You see, our King was raised on this holy day that is at the same time the first day and the eighth day, and what wonderful things we hear about. We see the sad and scared Marys, pictures of God’s sad and scared church, filled with joy and gladness at the angel’s announcement-sermon. We see the stone rolled back and no body in that tomb, catching a glimpse of our own future graves. Remember how those angels stood and guarded the entrance to the garden of paradise? My, how different things are on this resurrection morning. See the angel preacher in white—he has no sword, he is not imposing, he has no scowl on his face, he’s not even standing on his feet. He simply sits in a garden graveyard and preaches a short but magnificent sermon: “Do not be afraid, for I know that you seek Jesus, who was crucified. He is not here, for He has risen, as He said.” No need to be frightened in this terror-filled world says the preacher from heaven. This King dealt with and conquered on Golgotha’s cross all that could ever make us afraid.
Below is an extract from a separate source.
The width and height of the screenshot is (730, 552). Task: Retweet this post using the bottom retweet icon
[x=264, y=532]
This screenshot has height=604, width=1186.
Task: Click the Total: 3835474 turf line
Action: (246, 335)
See how Mary Magdalene and the other Mary took hold of those blessed feet of the Second Adam, as Jesus came to them and preached the same sermon, telling them: “Don’t be afraid.” They grasped and worshipped at the feet of their Savior and King who took the bed of death that Adam had made for us, lay in it for three days, then emptied it of its dreadful dismay and alarming power with His disarming resurrection-victory.

How great was that sixth day of creation when God made Himself a king with feet of clay. But how much greater is what happened on this day, the eighth day, the first day of a new creation, when God placed His divine incarnate King back on His pierced feet, that, having been baptized into Christ’s death and resurrection, we may now partake of His life-giving body and blood that are really present in, with, and under the sacramental bread and wine for the certain assurance of forgiveness, salvation, and eternal life, and, therefore, reign with Him forever.

         Alleluia!  Christ is risen!  He is risen indeed!  Alleluia!

God grant it all for the sake of Jesus Christ, His humble Son, our holy Savior. [Amen.]

In the name of the Father and of the X Son and of the Holy Spirit. [Amen.]